* Tasks and exercises
1. In the passage on household incomes, what has taken the place of union contracts in providing a modicum of security?
2. Please carry on the passage on household incomes after its last sentence.

* Passage to read
/---

Moreover, with multiple employees per household, the new normal since the 1980s, the locus of family security has shifted. Ahmari notes that “real wages”—per worker, adjusting for inflation—have not in­creased since the 1970s. This commonplace observation overlooks the fact that workers per household (and hours per worker, in many cases) have increased greatly, and with a flood of cheap imports, real incomes per household have certainly risen. But incomes are far less secure. So households have come to rely on the presence of multiple incomes, making it possible to offset spells of unemployment and job change in a world where far fewer workers enjoy long-term employment with a single supporting enterprise. Marriage contracts (or their common-law equivalent) take the place of union contracts in providing a fragile modicum of security in a much-more-precarious economy, at least until the age of Social Security and Medicare is reached—though marriage rates, too, have declined considerably since the mid-twentieth century.

\---

* Recorded data

/---

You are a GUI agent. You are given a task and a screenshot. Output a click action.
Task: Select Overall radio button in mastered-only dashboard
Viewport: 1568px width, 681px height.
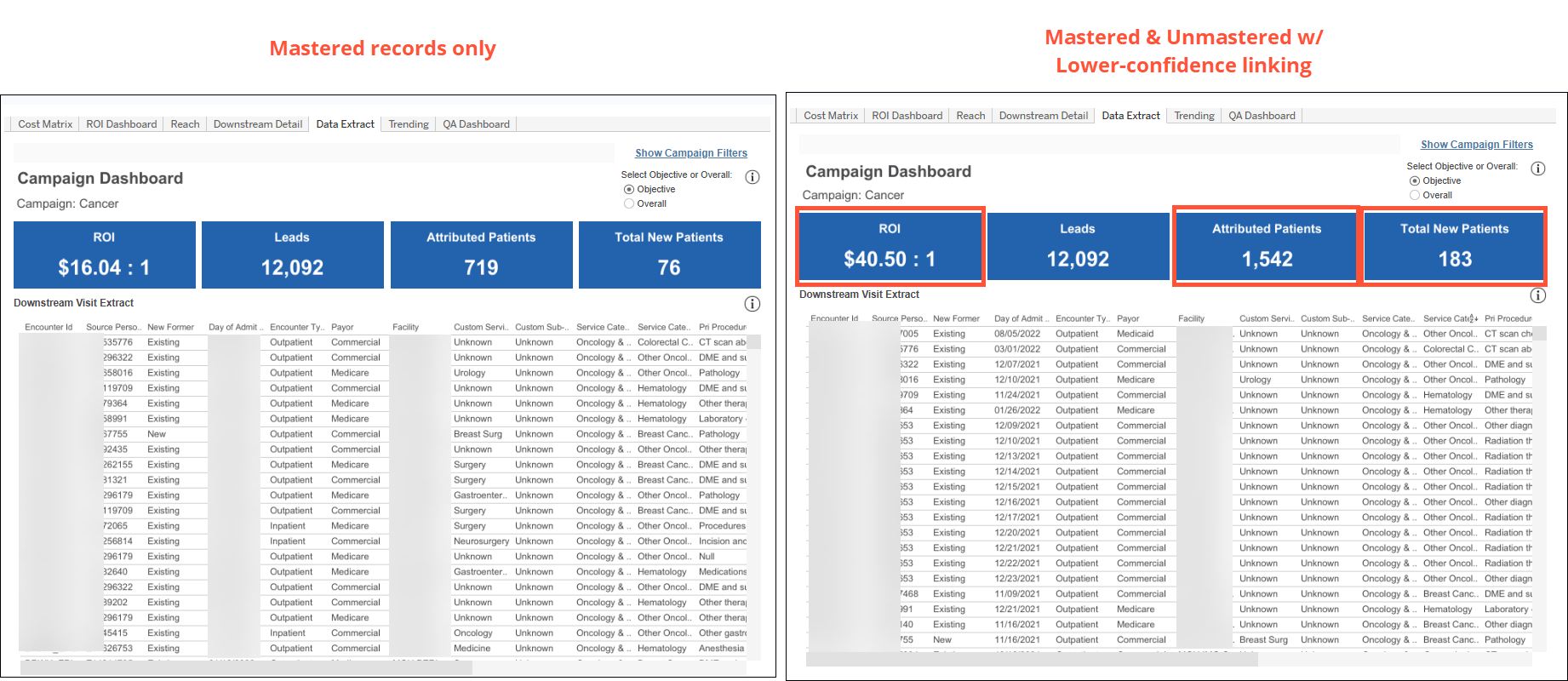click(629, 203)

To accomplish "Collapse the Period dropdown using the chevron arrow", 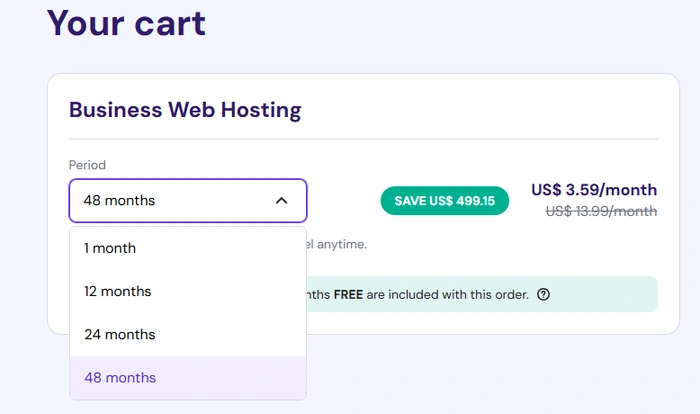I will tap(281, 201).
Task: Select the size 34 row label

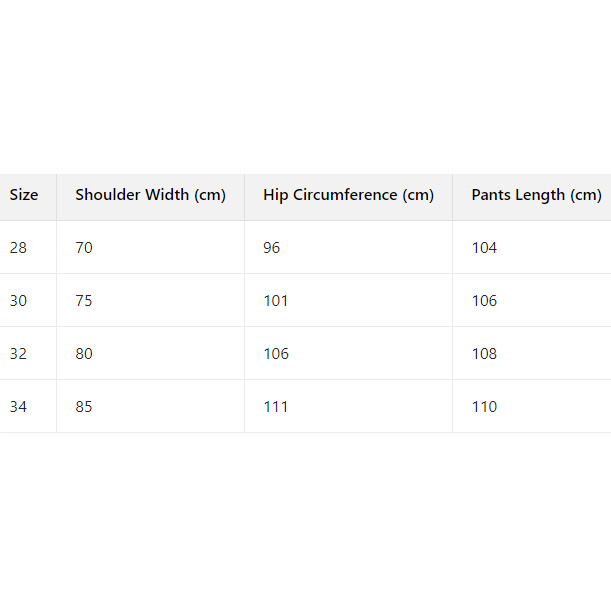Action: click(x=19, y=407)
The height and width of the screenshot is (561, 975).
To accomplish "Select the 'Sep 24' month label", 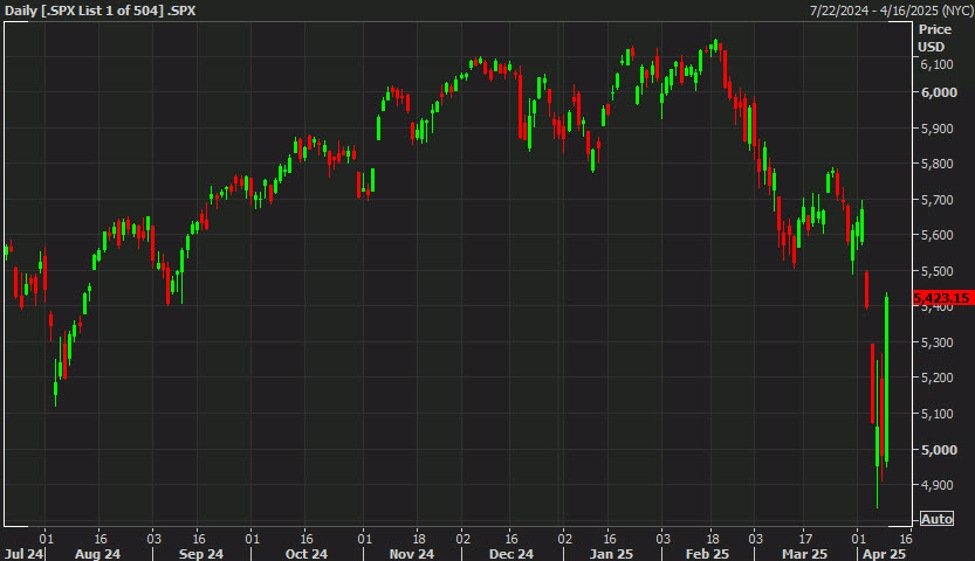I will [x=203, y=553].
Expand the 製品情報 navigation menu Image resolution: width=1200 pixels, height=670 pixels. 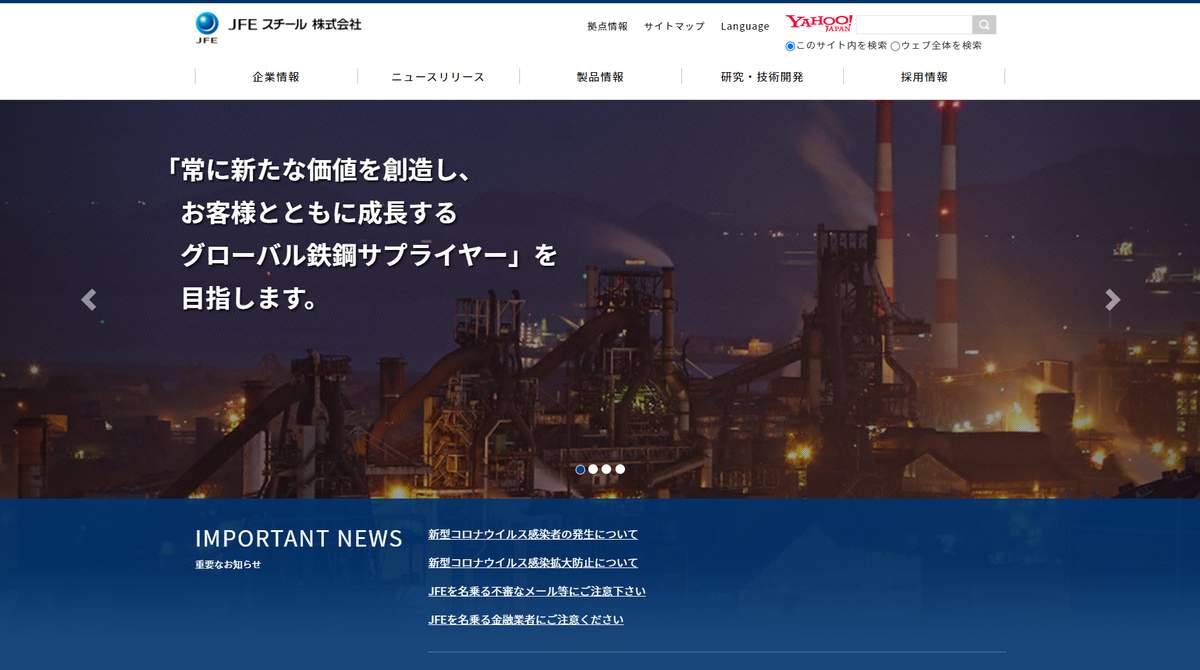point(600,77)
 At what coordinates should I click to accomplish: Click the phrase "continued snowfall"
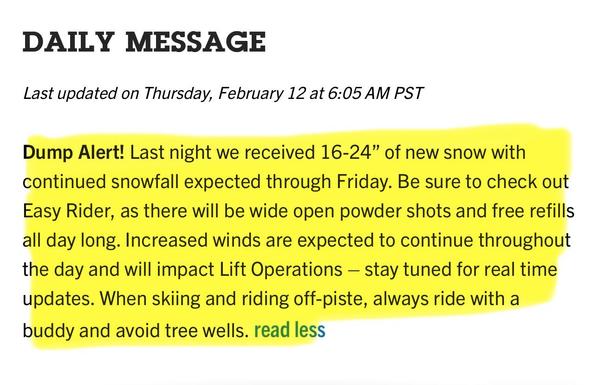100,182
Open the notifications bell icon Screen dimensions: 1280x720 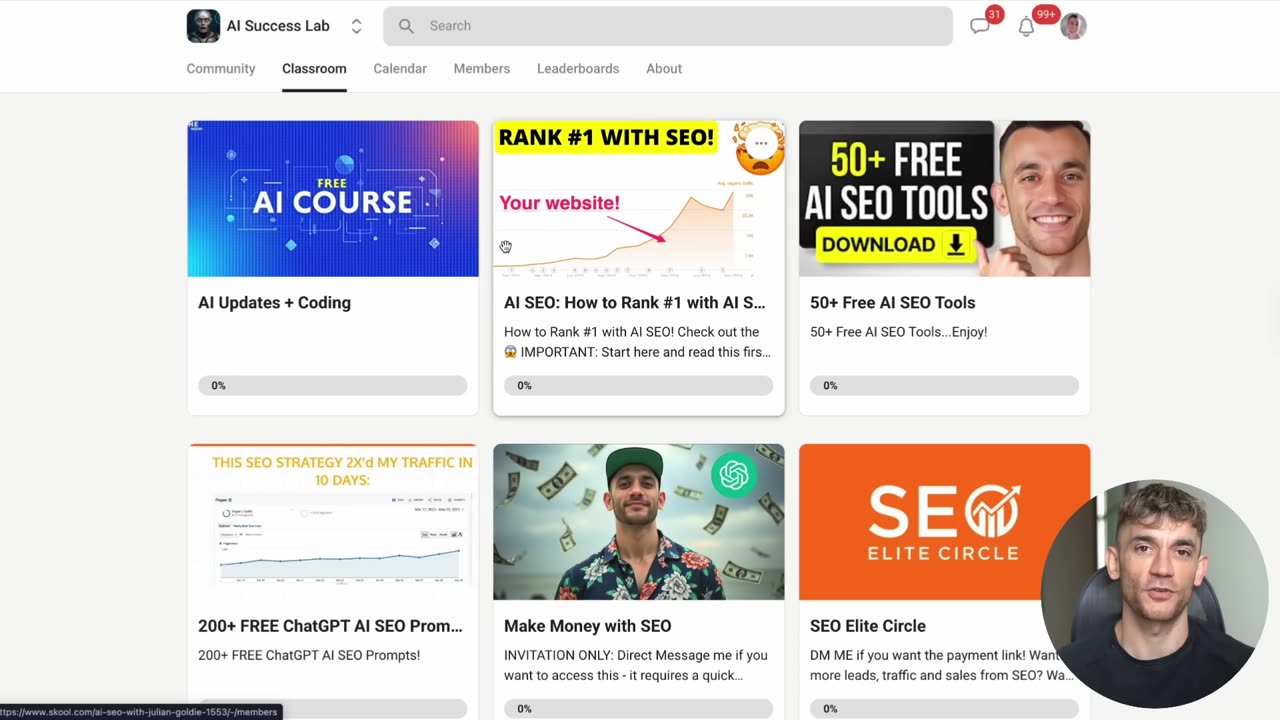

\---

* Outputs by task
1. Marriage contracts, or their common-law equivalent.

2.
If this judgment is correct—and if my father’s ghost forgives me for offering it—where does that leave the United States? Ahmari’s answer is rooted in the most successful era of economic democratization in American history. But it does not cover the material, social, and political conditions created by the age of neoliberal globalization. And we may further stipulate that the Trumpian answer—MAGA reindustrialization (via tariffs, subsidies, and industrial policy)—is beyond easy reach in the modern world. What was destroyed over forty or fifty years cannot be put back in four or eight, even if all the political stars were to align, which they will not.

The legal backbone of Ahmari’s new tyrannies adds further obstacles. As he shows, organizations and oligarchs can overwhelm and exhaust the comparatively penniless litigants they harm. The courts are in line; the Federalist Society and its sponsors have known their business, in pressing for young judges with life tenure. As for the Supreme Court, nothing needs to be said. Ahmari does not use the word “lawfare,” but the term captures the conversion of the legal system into an implement of private power, much as it was in the days of Dred Scott and, later, the Lochner era.

What then? In France these days we see one pathway unfolding from a similar cause: a convulsive insurrection, with no immediate outlet in electoral politics but certainly favoring the rise of the extreme Right. This seems unlikely in the United States, a much larger and more de­centralized country. Washington is not Paris. And even the massive marches of the 1960s for civil rights and against the Vietnam War required a spirit of and capacity for organization no longer present.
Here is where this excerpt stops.